Yeelen Gallery presents Black Freedom, a series of works by French-American Miami-based artist, Jerome Soimaud.
Known for his intricately detailed, large-scale works of charcoal and graphite on canvas, this exhibition features the pillars of the Civil Rights Movement in Miami, anchored by a tribute to the last hours of the iconic Jumbo’s Restaurant, a historic symbol of the undoing of American Jim Crow. “Black Freedom” functions as a critique on the socio-psychological atmosphere of the nation.
“Black Freedom” is a continuation of the centuries old conversation on race in America and will commemorate Black History Month at Yeelen Gallery. The significance of this exhibit comes at a time when the nation is facing mounting division and a crisis of racial, and socio-economic disorder, said Karla Ferguson, gallery director. “Black Freedom, responds to recent events in the U.S. such as the killing of Michael Brown an unarmed black man by a white police officer; it speaks to the re-animation of the Civil Rights Movement and intends to expose and contribute to the end of the structures of racism, both institutional and psychological, which remain deeply ingrained in our culture, yet so repugnant to our existence as civilized people.”

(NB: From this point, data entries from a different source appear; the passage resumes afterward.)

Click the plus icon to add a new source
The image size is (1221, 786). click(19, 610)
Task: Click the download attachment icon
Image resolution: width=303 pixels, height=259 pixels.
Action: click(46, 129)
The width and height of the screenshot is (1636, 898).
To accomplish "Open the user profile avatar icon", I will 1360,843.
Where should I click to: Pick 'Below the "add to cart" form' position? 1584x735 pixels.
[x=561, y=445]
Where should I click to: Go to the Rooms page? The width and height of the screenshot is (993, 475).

Soimaud's style is a distinctive technique of painting with charcoal and graphite, which is interwoven with light, and a delicate yet exacting attention to detail. The simultaneously ephemeral and realistic mien in his work offers the viewer a fleeting glimpse with the contrasting feeling of permanence. His subjects pay homage to a bygone era of de jure segregation, while revealing the bastions of the psychological color line still separating the races in the Miami Community. “Black Freedom” reminds us that the fight for equality is not yet at an end, and calls for a new era of activism.
Born in Paris, France, in 1964, French-American artist Jerome Soimaud moved his studio to Miami in 2006 to further document the world’s African Diaspora. Soimaud studied at the Academie de la Grande Chaumiere, after working under the instruction of architect Alain Farel at The Ecole Nationale Superieur des Beaux-Arts in Paris. His works are in public and private collections internationally.